<<<<

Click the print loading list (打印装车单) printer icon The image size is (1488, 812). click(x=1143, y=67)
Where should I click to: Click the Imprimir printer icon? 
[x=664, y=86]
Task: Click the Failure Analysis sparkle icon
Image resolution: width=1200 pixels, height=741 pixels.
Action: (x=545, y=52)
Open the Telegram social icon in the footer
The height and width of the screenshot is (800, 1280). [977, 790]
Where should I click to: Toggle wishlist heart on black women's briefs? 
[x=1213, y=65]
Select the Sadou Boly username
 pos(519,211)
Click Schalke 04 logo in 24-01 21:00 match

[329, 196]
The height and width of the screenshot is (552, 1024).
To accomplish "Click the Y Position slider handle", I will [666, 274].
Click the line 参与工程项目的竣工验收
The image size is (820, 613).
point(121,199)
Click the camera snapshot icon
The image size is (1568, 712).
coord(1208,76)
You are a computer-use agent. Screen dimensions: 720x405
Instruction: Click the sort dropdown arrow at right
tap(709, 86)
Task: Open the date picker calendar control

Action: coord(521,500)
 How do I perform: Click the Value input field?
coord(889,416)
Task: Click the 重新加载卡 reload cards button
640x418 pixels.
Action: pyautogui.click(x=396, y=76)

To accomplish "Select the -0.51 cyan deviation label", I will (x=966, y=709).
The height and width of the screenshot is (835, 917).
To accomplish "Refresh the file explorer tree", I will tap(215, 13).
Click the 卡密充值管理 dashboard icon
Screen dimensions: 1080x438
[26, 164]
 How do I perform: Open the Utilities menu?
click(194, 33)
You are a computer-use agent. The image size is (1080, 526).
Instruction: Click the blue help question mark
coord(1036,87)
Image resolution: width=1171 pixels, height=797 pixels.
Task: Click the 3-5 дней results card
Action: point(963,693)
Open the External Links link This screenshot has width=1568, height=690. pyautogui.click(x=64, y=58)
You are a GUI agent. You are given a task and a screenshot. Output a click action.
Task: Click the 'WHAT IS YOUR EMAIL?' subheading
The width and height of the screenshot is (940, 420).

>>>>

→ **EXERCISE BRIEF**: Every entry should be restated word for word.

→ **PROBLEM SOLUTION**:
Click the print loading list (打印装车单) printer icon The image size is (1488, 812). click(x=1143, y=67)
Where should I click to: Click the Imprimir printer icon? 
[x=664, y=86]
Task: Click the Failure Analysis sparkle icon
Image resolution: width=1200 pixels, height=741 pixels.
Action: (x=545, y=52)
Open the Telegram social icon in the footer
The height and width of the screenshot is (800, 1280). [977, 790]
Where should I click to: Toggle wishlist heart on black women's briefs? 
[x=1213, y=65]
Select the Sadou Boly username
 pos(519,211)
Click Schalke 04 logo in 24-01 21:00 match

[329, 196]
The height and width of the screenshot is (552, 1024).
To accomplish "Click the Y Position slider handle", I will [666, 274].
Click the line 参与工程项目的竣工验收
The image size is (820, 613).
point(121,199)
Click the camera snapshot icon
The image size is (1568, 712).
coord(1208,76)
You are a computer-use agent. Screen dimensions: 720x405
Instruction: Click the sort dropdown arrow at right
tap(709, 86)
Task: Open the date picker calendar control

Action: coord(521,500)
 How do I perform: Click the Value input field?
coord(889,416)
Task: Click the 重新加载卡 reload cards button
640x418 pixels.
Action: pyautogui.click(x=396, y=76)

To accomplish "Select the -0.51 cyan deviation label", I will (x=966, y=709).
The height and width of the screenshot is (835, 917).
To accomplish "Refresh the file explorer tree", I will tap(215, 13).
Click the 卡密充值管理 dashboard icon
Screen dimensions: 1080x438
[26, 164]
 How do I perform: Open the Utilities menu?
click(194, 33)
You are a computer-use agent. The image size is (1080, 526).
Instruction: Click the blue help question mark
coord(1036,87)
Image resolution: width=1171 pixels, height=797 pixels.
Task: Click the 3-5 дней results card
Action: point(963,693)
Open the External Links link This screenshot has width=1568, height=690. pyautogui.click(x=64, y=58)
You are a GUI agent. You are given a task and a screenshot. Output a click action.
Task: Click the 'WHAT IS YOUR EMAIL?' subheading
The width and height of the screenshot is (940, 420).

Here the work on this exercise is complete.